• WORK TASK: Locate the word "target" in the data below, then copy every line that holds it.

»»

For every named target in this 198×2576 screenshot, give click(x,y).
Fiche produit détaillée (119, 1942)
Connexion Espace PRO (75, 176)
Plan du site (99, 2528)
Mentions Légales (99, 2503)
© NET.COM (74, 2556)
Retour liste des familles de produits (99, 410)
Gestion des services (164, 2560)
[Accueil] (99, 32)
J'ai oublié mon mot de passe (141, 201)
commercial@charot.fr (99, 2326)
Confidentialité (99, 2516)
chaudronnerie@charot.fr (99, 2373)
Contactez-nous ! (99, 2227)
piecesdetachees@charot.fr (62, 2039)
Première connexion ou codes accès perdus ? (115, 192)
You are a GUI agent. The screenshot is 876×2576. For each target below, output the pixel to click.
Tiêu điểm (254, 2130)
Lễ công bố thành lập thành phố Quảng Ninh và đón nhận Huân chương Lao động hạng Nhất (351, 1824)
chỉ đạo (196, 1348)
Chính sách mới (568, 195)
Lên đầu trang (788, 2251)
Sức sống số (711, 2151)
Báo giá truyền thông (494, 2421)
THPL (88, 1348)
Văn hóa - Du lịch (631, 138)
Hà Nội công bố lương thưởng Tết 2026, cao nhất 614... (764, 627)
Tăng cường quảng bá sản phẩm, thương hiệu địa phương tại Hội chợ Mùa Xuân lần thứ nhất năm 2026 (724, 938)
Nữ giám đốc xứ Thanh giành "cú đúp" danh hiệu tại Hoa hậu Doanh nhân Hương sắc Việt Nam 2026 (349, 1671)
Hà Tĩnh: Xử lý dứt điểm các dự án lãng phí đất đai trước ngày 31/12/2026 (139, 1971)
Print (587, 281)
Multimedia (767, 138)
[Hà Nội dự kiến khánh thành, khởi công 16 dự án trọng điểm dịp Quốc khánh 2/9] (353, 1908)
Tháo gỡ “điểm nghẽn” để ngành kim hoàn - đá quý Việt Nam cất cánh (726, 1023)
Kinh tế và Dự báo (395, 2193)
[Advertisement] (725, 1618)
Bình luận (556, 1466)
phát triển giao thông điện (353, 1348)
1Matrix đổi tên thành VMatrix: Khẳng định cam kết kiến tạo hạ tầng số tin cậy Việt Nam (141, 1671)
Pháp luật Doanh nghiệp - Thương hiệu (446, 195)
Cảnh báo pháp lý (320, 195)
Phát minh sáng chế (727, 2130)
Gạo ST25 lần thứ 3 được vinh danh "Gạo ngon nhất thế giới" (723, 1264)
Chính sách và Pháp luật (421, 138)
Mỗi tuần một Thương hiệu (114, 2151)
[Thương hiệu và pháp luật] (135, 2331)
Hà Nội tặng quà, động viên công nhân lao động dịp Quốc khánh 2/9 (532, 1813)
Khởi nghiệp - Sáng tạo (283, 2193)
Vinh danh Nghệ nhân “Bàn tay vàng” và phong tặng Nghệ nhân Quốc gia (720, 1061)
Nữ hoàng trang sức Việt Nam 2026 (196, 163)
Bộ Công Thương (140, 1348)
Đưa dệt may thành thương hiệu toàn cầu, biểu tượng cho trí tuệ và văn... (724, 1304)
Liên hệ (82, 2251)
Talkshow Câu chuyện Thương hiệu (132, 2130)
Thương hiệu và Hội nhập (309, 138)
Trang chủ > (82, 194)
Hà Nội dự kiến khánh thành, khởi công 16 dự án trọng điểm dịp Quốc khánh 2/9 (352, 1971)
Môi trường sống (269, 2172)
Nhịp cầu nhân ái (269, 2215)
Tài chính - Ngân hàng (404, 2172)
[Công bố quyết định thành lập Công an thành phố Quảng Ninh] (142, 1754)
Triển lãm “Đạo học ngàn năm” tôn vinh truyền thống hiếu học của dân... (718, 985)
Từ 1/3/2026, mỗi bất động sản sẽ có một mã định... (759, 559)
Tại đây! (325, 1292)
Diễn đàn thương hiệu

««

• EXPECTED OUTPUT:
For every named target in this 198×2576 screenshot, give click(x,y).
You are a GUI agent. The screenshot is 876×2576. For each target below, output the pixel to click.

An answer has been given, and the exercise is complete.